Des contrôles axés sur des substances ou technologies qui font débat
On peut remarquer que la DGCCRF a mené un certain nombre d'enquêtes sur des substances ou produits qui ont pu être dénoncés par certains comme pouvant générer un risque pour la santé. Certains d'entre eux ont parfois même fait l'objet d'une application du principe de précaution par l'Etat. D'autres enfin ont été à l'origine de contentieux récents destinés à voir juger un lien de causalité avec le développement de certaines maladies.

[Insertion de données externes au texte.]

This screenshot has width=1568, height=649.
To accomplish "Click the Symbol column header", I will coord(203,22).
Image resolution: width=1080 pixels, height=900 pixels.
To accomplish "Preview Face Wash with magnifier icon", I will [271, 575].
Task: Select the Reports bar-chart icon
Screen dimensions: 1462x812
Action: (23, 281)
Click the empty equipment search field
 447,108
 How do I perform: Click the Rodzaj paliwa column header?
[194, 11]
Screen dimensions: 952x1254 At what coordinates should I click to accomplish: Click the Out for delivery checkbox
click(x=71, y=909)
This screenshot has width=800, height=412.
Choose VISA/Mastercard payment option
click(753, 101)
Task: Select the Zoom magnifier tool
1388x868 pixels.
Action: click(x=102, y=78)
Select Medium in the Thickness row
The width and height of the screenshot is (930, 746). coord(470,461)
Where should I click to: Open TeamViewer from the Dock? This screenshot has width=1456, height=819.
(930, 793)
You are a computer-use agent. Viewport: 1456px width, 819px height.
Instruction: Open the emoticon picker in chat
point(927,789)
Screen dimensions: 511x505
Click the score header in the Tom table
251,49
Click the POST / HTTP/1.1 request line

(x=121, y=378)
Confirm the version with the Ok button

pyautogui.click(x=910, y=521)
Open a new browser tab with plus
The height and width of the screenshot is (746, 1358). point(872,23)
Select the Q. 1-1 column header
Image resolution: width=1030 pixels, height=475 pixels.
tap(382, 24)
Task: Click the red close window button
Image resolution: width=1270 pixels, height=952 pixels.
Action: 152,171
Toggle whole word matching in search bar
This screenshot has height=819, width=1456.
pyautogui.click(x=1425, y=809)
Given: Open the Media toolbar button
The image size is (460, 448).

C'est ainsi que la DGCCRF a enquêté sur les résidus de pesticides dans les produits d'origine végétale et détecté 3 % de dépassements des limites maximales autorisées. Plus généralement, elle a demandé au Service commun des laboratoires d'analyser les résidus de pesticides dans tous les aliments.
La DGCCRF a également enquêté sur les médicaments vétérinaires interdits pour l'élevage d'animaux destinés à la consommation humaine.
Les produits chimiques, très largement critiqués récemment à la suite d'un reportage sur les produits du quotidien pouvant en contenir, ont également très largement été contrôlés, tout comme les produits cosmétiques avec des analyses de leurs compositions et des teneurs en certaines substances.
Autre secteur, les cigarettes électroniques ont été analysées par le Service commun des laboratoires afin de participer "aux travaux de normalisation en cours".
Plus original, dans le secteur des télécommunications, la DGCCRF a enquêté sur les patches anti ondes pour téléphone mobile et constaté certaines pratiques d'allégations non conformes.
Le secteur alimentaire toujours en ligne de mire
Le secteur alimentaire reste un secteur de prédilection pour la DGCCRF dans la définition de ses opérations. Comme indiqué précédemment, la présence de pesticides et de médicaments vétérinaires a été contrôlée. La DGCCRF a en outre décidé de participer à un projet scientifique d'envergure, aux côtés de l'EFSA (Agence européenne de sécurité sanitaire des aliments) pour faire évoluer les limites maximales acceptables de pesticides dans les aliments.
Les compléments alimentaires ont également été surveillés et particulièrement ceux vendus en ligne. C'est ainsi que sur 78 sites internet contrôlés, 80 % utiliseraient, selon la DGCCRF, des allégations de santé non autorisées ou des allégations faisant état de propriétés thérapeutiques.
La DGCCRF consacre enfin un encadré spécifique au réseau européen "Food Fraud" qui aurait reçu 71 notifications et saisines pour suspicions de fraude dans le secteur alimentaire.